Memo Akten: Learning to see
The way the sky gradually changes tonality is understood as a particular curve in space. After being fed thousands of images of the sea and rocks, the software can generate images that are a typical, average view of sea and rocks. This is its world and it knows it well enough to reproduce it. But what happens therefore when its camera or its information feed is trained on something different? In this case a yellow duster, hands and a piece of blue fabric, some wires, a plug and other bits and pieces.
The program can't see the dark mass as a plug, it can only see the experience as a rock. The duster is read as sea, a fold in the duster as sea breaking over a rock, the edge between one material and another the edge between the sea and the sky, a moving hand becomes a sheet of water.
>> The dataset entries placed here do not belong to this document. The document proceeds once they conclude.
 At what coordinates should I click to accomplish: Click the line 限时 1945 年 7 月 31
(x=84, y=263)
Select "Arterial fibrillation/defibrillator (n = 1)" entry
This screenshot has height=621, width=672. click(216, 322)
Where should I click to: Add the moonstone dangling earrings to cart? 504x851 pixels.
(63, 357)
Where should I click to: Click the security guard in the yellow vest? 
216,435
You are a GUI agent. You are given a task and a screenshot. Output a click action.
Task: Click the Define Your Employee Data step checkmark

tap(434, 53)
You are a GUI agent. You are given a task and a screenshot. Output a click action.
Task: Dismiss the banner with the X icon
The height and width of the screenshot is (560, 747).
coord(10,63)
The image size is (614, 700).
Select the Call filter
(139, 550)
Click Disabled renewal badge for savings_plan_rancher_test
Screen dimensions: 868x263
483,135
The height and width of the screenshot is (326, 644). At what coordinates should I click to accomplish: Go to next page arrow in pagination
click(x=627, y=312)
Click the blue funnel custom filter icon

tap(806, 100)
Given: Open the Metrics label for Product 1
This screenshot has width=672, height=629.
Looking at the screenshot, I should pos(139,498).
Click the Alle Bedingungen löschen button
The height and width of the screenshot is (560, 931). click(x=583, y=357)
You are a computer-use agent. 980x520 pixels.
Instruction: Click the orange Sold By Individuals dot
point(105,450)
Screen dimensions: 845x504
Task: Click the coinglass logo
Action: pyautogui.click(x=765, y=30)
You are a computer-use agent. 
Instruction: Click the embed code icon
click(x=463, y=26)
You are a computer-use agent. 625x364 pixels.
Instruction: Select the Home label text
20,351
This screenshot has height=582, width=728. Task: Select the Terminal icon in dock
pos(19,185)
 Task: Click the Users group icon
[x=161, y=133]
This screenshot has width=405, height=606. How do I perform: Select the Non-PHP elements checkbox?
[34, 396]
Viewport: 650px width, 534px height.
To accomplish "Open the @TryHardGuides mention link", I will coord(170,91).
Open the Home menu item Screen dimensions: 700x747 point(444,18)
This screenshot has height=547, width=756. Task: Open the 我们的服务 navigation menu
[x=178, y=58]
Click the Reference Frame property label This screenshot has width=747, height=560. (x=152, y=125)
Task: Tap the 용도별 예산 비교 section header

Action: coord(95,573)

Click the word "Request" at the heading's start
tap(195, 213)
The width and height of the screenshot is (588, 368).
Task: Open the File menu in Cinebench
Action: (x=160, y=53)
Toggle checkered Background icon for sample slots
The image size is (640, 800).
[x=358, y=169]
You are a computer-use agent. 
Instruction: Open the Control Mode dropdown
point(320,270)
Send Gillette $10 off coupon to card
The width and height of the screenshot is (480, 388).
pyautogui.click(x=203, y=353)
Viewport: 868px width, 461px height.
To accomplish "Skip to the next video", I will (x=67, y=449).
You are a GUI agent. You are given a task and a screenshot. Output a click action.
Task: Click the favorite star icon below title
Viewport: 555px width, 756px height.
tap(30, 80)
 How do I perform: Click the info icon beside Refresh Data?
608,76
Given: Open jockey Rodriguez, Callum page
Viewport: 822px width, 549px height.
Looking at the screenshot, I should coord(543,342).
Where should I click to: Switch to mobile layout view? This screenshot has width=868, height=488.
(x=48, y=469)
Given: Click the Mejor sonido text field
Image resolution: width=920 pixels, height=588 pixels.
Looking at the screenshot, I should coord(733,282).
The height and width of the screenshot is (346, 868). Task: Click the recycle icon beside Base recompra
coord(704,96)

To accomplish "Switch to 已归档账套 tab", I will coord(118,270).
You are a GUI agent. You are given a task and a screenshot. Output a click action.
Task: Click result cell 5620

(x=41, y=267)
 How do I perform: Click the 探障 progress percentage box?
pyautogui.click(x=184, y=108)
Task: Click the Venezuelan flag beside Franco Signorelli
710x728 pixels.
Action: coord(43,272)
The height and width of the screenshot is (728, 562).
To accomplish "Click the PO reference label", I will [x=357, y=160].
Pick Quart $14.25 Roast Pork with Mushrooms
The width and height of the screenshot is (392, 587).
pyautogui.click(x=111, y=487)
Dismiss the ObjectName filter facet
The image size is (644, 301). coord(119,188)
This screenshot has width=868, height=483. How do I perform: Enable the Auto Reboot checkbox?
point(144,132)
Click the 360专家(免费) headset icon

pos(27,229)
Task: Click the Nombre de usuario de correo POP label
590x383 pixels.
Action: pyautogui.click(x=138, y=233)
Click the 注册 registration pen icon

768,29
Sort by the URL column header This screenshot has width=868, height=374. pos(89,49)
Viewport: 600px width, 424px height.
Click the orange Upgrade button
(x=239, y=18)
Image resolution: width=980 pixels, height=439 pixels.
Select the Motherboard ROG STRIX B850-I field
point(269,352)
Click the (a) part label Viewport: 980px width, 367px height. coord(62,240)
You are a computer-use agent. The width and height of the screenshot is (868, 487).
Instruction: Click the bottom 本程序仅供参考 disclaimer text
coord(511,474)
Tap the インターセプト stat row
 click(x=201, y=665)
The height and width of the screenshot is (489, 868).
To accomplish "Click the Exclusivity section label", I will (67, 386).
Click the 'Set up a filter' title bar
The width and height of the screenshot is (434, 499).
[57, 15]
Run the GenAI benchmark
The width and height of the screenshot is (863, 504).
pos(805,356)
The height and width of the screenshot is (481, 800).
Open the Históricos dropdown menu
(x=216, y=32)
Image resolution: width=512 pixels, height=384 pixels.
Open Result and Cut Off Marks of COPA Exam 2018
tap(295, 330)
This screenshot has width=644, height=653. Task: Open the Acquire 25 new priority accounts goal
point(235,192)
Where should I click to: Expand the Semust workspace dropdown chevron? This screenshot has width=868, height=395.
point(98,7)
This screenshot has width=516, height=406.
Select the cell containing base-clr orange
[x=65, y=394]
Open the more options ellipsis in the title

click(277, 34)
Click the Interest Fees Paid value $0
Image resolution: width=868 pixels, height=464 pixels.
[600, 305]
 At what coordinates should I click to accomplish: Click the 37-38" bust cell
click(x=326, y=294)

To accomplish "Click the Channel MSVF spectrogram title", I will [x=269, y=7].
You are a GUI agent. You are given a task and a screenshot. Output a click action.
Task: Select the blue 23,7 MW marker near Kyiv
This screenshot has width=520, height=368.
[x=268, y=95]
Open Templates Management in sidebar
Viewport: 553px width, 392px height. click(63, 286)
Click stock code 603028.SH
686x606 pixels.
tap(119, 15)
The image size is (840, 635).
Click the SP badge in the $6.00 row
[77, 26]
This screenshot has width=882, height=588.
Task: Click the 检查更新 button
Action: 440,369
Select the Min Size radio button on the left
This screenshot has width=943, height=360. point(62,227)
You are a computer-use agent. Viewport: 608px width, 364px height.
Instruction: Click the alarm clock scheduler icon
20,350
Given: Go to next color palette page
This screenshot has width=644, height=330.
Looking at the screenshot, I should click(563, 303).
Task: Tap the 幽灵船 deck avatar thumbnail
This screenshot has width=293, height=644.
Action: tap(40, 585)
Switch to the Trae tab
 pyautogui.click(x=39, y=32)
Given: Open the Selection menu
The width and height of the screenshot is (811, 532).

The implication is that if you as a human being grew up in one particular culture/environment everything you would see after that would be 'coloured' by your initial experience. In fact it would be impossible to 'see' the world as it really is, because the world is not a series of objective things, it is a set of relationships, that are read in as many ways as there are readers. The person calling for Brexit is not going to be convinced by another's argument that we should remain, because their world view is so different. Of course gradually the camera feed would educate the right hand world and if the same amount of hours input were given relating to this new environment, dusters would become to be seen as dusters. However because viewpoints can take a lifetime to be constructed, many of us can't take that time to immerse ourselves in another person's point of view, therefore we will forever see the duster as a sea and the plug as a rock.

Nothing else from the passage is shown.